Дядя старательно орудует кочергой, на миг взвиваются искры, и все кончается. Нет больше маминого письма. Ни одной строчки нет...
–Теперь они не прочтут.
Дядя Сережа опасливо оглядывается на меня, не зная еще, как я оценю это отчуждение – "они". Но я уже сжег все мамины слова. Раньше, в ту одинокую ночь в поезде.
– А Маруся Ивановна? – вдруг тихо спрашивает тетя.
Я ничему не удивляюсь. Я как будто уже знаю, что во дворе живет бойкая смешливая дворничиха Маруся, забывшая в тридцать шестом свой смех по утрам, когда золотари приезжают чистить выгребные ямы и над всем кварталом повисает вонь. Густая, хоть режь: ее унимал только смех, и Маруся смеялась. А потом вернулась откуда-то с чужими глазами и без смеха. И потребовала, чтобы все жильцы звали ее Марусей Ивановной. По батюшке. Весь двор послушно стал называть ее так и стал бояться. А тот, кто не стал называть и бояться, тот уехал, никому ничего не сказав.

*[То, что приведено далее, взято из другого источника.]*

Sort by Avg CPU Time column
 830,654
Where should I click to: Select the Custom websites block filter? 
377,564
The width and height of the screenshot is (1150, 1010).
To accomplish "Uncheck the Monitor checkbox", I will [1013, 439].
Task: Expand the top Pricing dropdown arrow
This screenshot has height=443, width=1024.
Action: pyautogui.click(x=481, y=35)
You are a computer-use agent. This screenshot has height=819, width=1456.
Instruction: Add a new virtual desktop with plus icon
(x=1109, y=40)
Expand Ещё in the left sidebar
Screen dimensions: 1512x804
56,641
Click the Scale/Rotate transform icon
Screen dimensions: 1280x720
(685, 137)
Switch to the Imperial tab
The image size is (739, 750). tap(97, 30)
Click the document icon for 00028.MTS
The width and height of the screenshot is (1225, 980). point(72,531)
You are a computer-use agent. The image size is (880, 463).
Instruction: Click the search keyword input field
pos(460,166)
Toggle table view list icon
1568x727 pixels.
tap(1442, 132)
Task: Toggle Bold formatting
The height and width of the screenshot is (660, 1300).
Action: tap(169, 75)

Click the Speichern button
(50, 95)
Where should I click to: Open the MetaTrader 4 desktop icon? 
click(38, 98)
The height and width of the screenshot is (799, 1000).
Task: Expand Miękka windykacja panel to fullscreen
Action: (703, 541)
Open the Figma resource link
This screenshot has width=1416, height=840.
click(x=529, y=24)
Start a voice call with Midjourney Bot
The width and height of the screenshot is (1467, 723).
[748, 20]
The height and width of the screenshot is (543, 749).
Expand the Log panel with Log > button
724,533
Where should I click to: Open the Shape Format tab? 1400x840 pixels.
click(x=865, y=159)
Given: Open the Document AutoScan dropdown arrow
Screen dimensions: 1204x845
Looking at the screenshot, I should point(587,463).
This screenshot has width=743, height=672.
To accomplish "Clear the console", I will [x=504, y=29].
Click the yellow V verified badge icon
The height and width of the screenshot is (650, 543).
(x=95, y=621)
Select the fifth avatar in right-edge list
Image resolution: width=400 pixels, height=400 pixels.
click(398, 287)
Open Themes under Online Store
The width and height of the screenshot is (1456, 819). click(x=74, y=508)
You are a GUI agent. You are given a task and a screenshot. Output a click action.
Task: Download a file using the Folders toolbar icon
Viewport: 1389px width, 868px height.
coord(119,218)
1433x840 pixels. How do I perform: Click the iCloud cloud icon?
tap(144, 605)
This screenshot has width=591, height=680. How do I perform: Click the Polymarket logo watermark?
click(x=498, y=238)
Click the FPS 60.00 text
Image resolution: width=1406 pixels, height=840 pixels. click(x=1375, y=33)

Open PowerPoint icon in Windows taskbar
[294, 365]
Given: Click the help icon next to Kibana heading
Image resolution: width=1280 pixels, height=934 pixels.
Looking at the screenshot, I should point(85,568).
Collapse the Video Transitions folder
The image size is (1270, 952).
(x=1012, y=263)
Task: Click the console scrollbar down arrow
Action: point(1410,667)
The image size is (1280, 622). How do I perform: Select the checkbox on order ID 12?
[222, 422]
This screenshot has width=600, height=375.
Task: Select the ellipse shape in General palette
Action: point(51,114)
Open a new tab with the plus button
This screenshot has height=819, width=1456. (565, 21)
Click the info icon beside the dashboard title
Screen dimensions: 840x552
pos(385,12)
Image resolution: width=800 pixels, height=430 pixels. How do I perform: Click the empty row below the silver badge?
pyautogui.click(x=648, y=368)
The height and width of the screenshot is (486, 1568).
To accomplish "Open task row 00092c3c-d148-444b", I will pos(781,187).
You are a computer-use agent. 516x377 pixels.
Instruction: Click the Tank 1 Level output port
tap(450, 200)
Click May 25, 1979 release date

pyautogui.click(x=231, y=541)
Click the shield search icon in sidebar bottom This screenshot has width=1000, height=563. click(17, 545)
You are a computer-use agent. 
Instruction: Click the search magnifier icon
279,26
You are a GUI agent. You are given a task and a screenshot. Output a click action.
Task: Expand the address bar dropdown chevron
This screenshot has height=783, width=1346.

– Маруся Ивановна, а где Анохин? Куда девался?.
– Куды, куды. Поменьше спрашивай.
Когда рекомендуют поменьше спрашивать, это означает– побольше бояться. Я уже осваиваю понемногу эти новые правила и уже боюсь. Боюсь неизвестной Маруси Ивановны и особенно нашего знакомства, от которого не убежишь ни на каком ночном поезде.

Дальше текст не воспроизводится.